The drug combination was well tolerated through the entire escalation range of MOXR. There were no dose-limiting toxicities, and no maximal tolerated dose was reached. There were also no drug-related deaths or grade 4 toxicities or drug-related treatment discontinuations. One case of grade 3 pneumonitis, successfully managed with methylprednisolone and antibiotics, occurred at the MOXR 40-mg dose on cycle 4 of treatment in a patient with non–small-cell lung cancer, he said.
About half the patients (53%) experienced any form of adverse event on the drug combination, and only 8% were grade 2 or 3. There were very few adverse events of any one type, and they did not appear to cluster among patients on the higher MOXR doses.
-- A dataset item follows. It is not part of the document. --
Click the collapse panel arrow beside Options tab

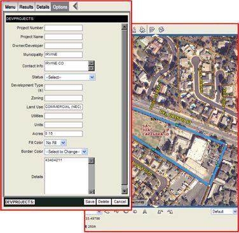point(75,6)
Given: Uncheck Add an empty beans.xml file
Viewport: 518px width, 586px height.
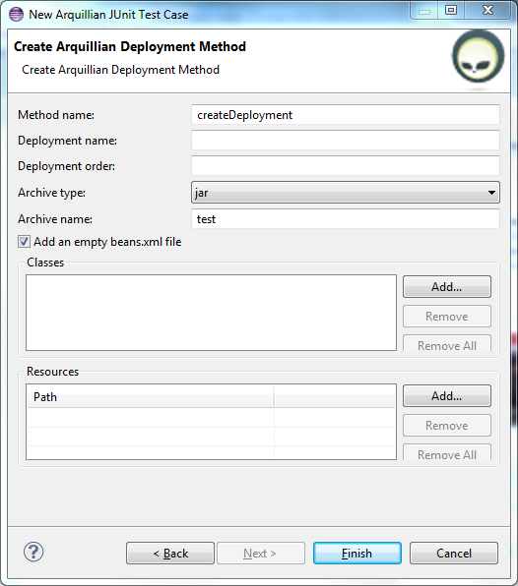Looking at the screenshot, I should pyautogui.click(x=24, y=242).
The most prevalent adverse events were nausea, fever, fatigue, and rash, and each was in the 8%-14% range and almost always grade 1.
Many patients showed efficacy of the regimens out to 6-7 cycles regardless of tumor type, and 8 of the 51 patients were still receiving the therapy past cycle 7 with partial responses.
The stimulatory molecule OX40 is not normally expressed on T cells, but it is expressed when antigen interacts with the T-cell receptor, and it can then interact with its ligand, OX40L. The result is production of inflammatory cytokines such as gamma-interferon, activation and survival of effector T cells, and production of memory T cells. At the same time, OX40 activity blocks the suppressive function of regulatory T cells.
“So a molecule that can be a cancer therapeutic such as an OX40 agonist has dual mechanisms of action,” Dr. Infante said. “It can costimulate effector T cells and at the same time inhibit regulatory T cells. Furthermore, there is a reduced risk of toxicity, potentially, as its activity is linked to antigen recognition.”
There is good rationale for using an OX40 agonist such as MOXR, either for its immune stimulatory function or to deactivate immune suppression by regulatory T cells, or both, said discussant Dr. Jedd Wolchok, chief, melanoma and immunotherapeutics service, Memorial Sloan-Kettering Cancer Center, New York. Dr. Infante’s dose-escalation study was “very nicely designed and showed quite good safety,” Dr. Wolchok said, though one thing he would have liked to have seen was a quantification of regulatory T cells in tumor biopsies.
“This [study] is very important considering that this is an agonist antibody, and the agonist agents need to be dosed very deliberatively, as was done here, to ensure safety of patients,” Dr. Wolchok said, adding that further research needs to target “optimal combinatorial partners” and explore other mechanistic biomarkers.
MOXR was given in this trial at escalating doses on a 3+3 design (0.8-1,200 mg) on the same day as atezolizumab 1,200 mg IV once every 3 weeks with a 21-day window for assessment of MOXR dose-limiting toxicities. MOXR doses of 300 mg maintained trough concentrations sufficient to saturate OX40 receptors. An expansion regimen using 300 mg MOXR with atezolizumab 1,200 mg every 3 weeks is underway and will assess efficacy in the treatment of melanoma, renal cell carcinoma, non–small-cell lung cancer, urothelial carcinoma, and triple-negative breast cancer.
The study was sponsored by Roche. Dr. Infante reported having no relevant financial disclosures. Dr. Wolchok owns stock in Potenza Therapeutics and Vesuvius Pharmaceuticals, has received travel expenses and/or has an advisory role with several other companies, and is a coinventor on an issued patent for DNA vaccines for the treatment of cancer in companion animals.
AT THE 2016 ASCO ANNUAL MEETING
Key clinical point: Combining an immune agonist and a checkpoint inhibitor shows good tolerability.
Major finding: Eighty-five percent of adverse effects were grade 1; the rest were grade 2/3.
Data source: A phase Ib, open-label multicenter study of 51 patients.
Disclosures: The study was sponsored by Roche. Dr. Infante reported having no relevant financial disclosures. Dr. Wolchok owns stock in Potenza Therapeutics and Vesuvius Pharmaceuticals, has received travel expenses and/or has an advisory role with several other companies, and is a coinventor on an issued patent for DNA vaccines for the treatment of cancer in companion animals.